▶ **Exercise**
What is needed is an exact copy of the lines from the one containing "Enable the auto-select checkbox" through the last line of the records below, with no pictures.

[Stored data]
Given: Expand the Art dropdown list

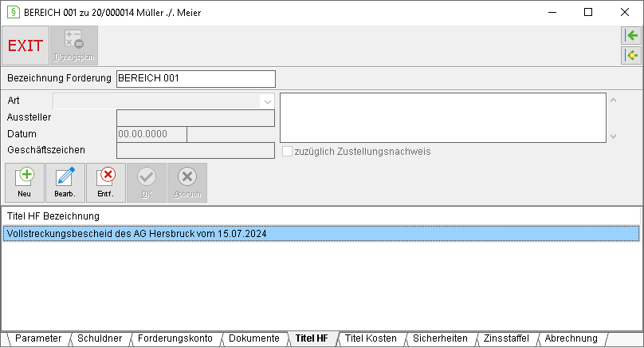Looking at the screenshot, I should [x=267, y=101].
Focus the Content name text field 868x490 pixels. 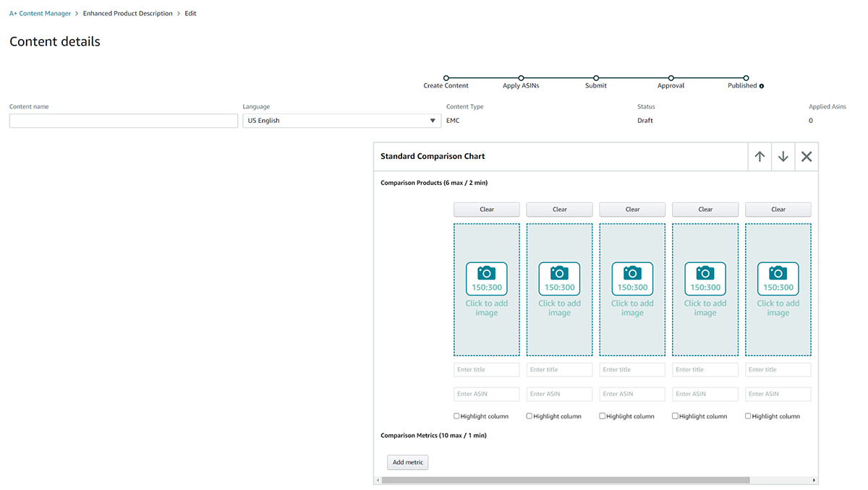click(123, 121)
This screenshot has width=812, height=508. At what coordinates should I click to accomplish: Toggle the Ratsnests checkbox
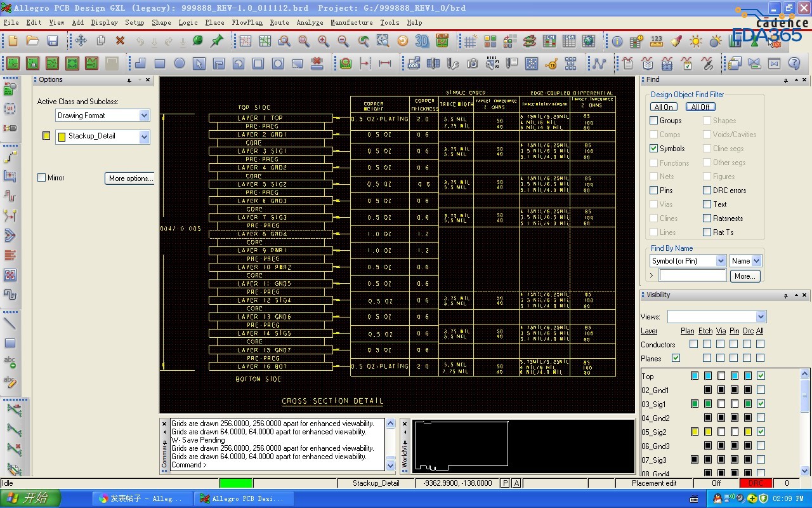[707, 218]
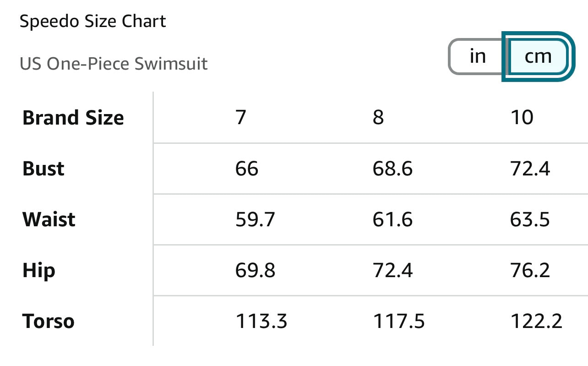Click the 113.3 torso value
The image size is (588, 366).
pos(261,322)
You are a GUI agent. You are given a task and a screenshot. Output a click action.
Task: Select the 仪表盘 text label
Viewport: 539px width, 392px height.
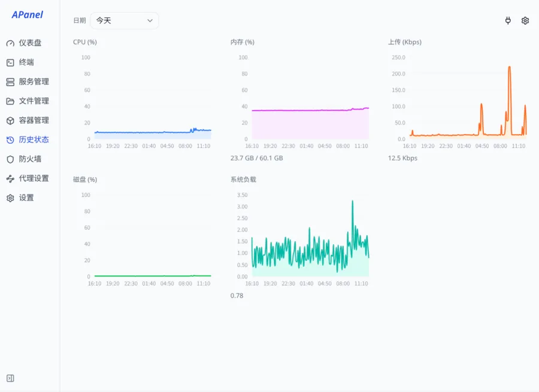click(x=31, y=43)
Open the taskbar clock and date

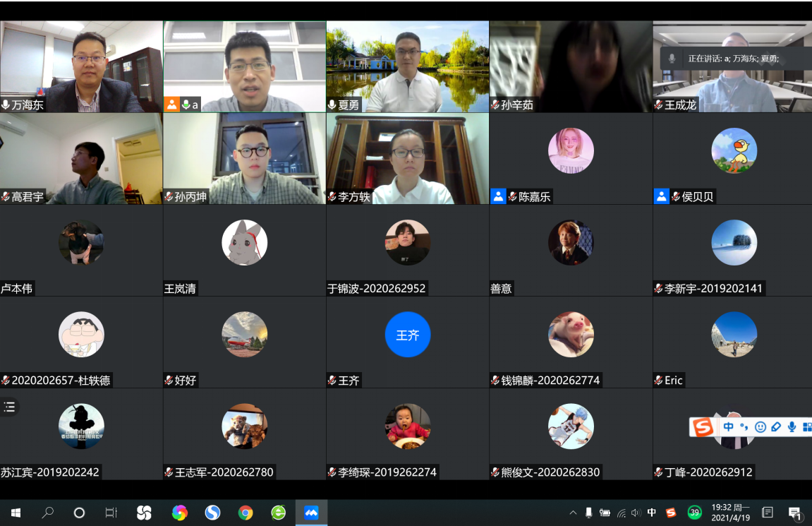click(x=730, y=513)

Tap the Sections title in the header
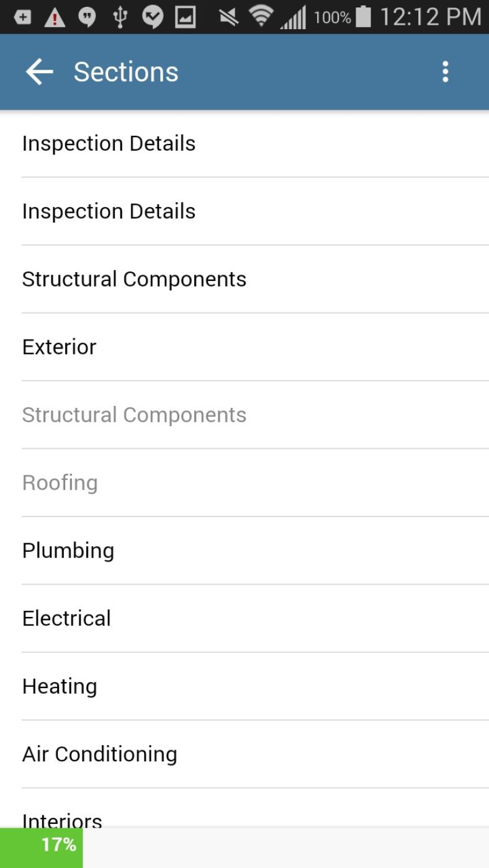pyautogui.click(x=125, y=71)
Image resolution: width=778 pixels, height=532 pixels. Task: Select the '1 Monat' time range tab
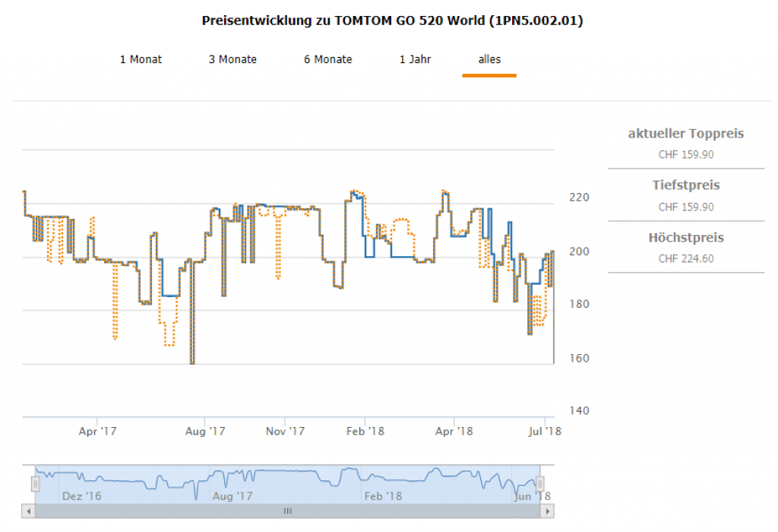coord(141,59)
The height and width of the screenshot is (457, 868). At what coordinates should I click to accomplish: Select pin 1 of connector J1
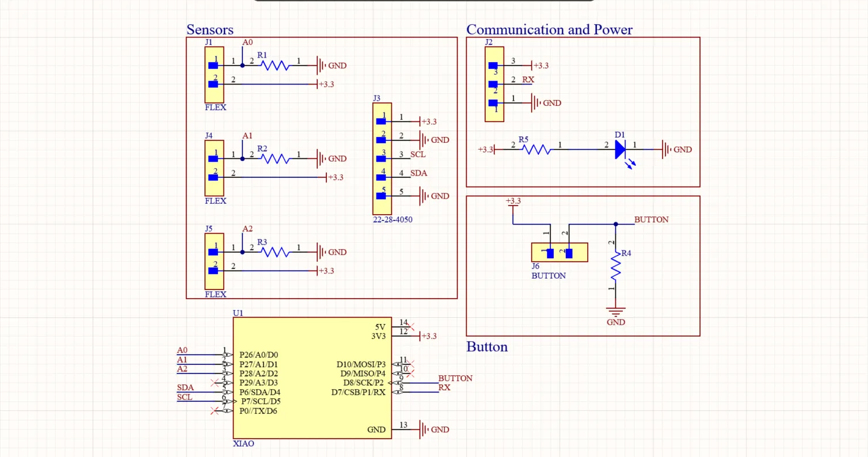click(213, 65)
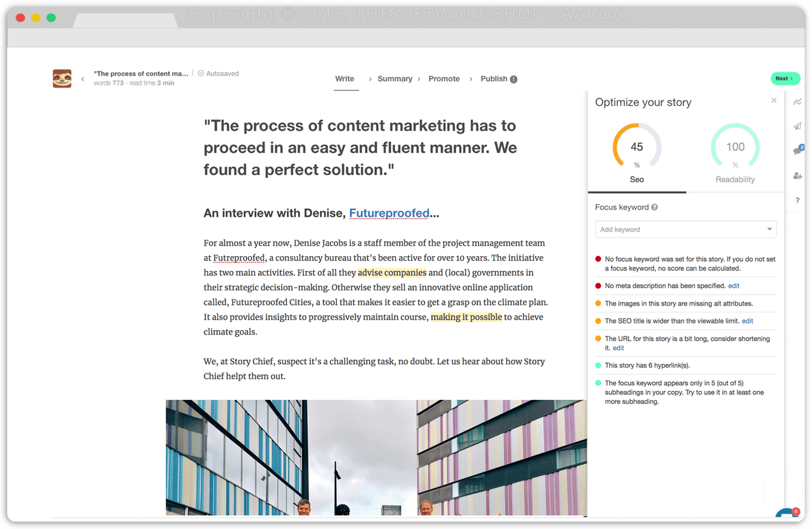Expand the Add keyword dropdown arrow

769,229
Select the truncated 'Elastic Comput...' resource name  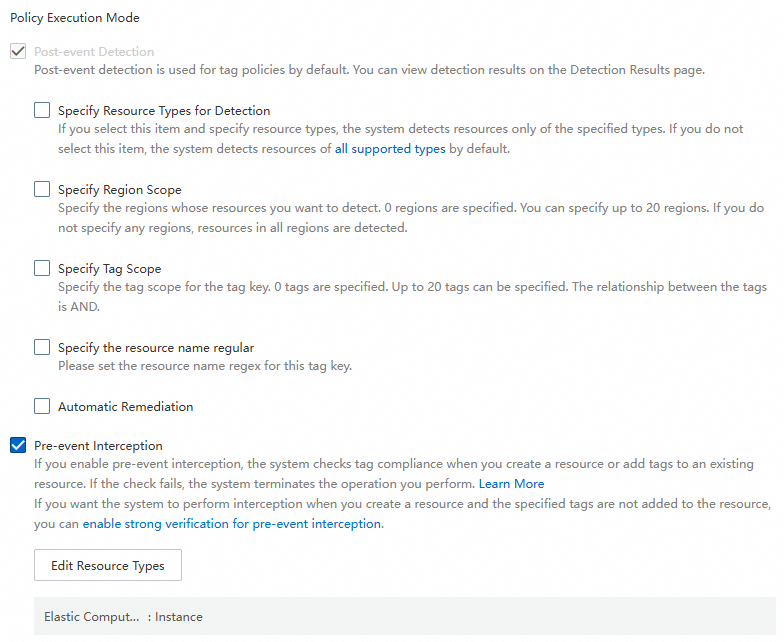(91, 617)
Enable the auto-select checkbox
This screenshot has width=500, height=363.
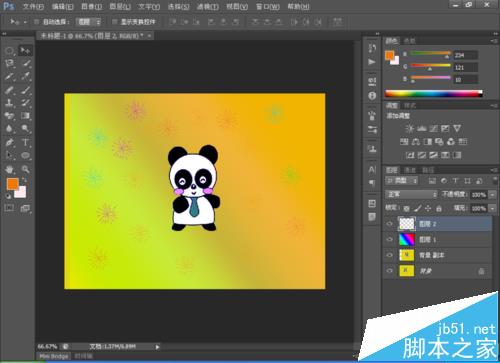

▶ **Reply**
Enable the auto-select checkbox
This screenshot has width=500, height=363.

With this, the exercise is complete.